> Actions to take
**a)** Please list the five Cs that make up RGE's 5Cs concept in the Royal Golden Eagle article.
**b)** Carry on the Royal Golden Eagle article from the point where it stops.

> Source
# # # # # # #

Reimagining Business as Usual (1)

Royal Golden Eagle (RGE) Group, based in Singapore and managing a global collective of resource manufacturing companies, is looking to do things a little differently.

Where other corporates are being lambasted for their “green-washing” of brown business, RGE has created a foundation of sustainability through the integration of environmental, social and governance (ESG) considerations into their core business model. RGE’s philosophy is underpinned by the 5Cs concept: operating in a way that is good for the Community, Country, Climate, Customer and, in turn, good for the Company.

Rose Kong, Chief Legal Officer at RGE and leader of a global team of more than 100 lawyers, is responsible for RGE’s global legal, corporate governance and compliance activities and policies. She shares some thoughts on RGE’s green ambitions and the role she plays in this mission.

Give me an overview of your role as in-house counsel in the Energy & Natural Resources sector.

My first priority is to protect the interests of the shareholders and RGE group, from a legal point of view. However, besides advising on legal issues, we also provide advice from the ethics perspective. When I was called to the Bar more than 3 decades ago, part of my oath was to uphold justice. Thus, although there are commercial and legal imperatives to consider, an overarching priority is to ensure that we are doing the right thing as a business, so that our different business groups can have a positive impact on climate, nature and the communities that they operate in. This provides enormous job satisfaction. I feel fortunate to be able to work for an organisation where what we do can make a meaningful contribution to the well-being of the planet.

# # # # # # #

> Given material
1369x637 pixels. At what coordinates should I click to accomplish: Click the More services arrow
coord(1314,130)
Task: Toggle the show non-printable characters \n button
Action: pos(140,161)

# # # # # # #

> Answers to the problems
**a)** Community, Country, Climate, Customer, Company

**b)**
Another major focus in my role is the setting of standards. We are a business with more than 60,000 employees worldwide and the assets held by the RGE group of companies today exceed US$30 billion. I need to put in place and ensure adherence to not only the right but also strategic structures and systems so that we can effectively execute our role to partner with the business. Then, there is the human resources factor. Doing this job right involves making sure the organisation has the right people. I have been fortunate to be in a position to help people grow in a way that they can develop their careers and have a real impact on our business.

What are some key trends you are keeping an eye on in the overall energy sector?

A major trend in the energy sector is of course the growth of renewables and RGE has an active interest in this space. Given the scale of RGE’s operations, it is our hope that our businesses can play their part towards mitigating the impact of our operations on climate. To this end, we have made investments towards R&D in this area across all of our business groups.

Our pulp and paper group, for example, began installing solar panels at its operations in Sumatra last year. When completed, this will be one of the largest private sector installations of solar power in the region.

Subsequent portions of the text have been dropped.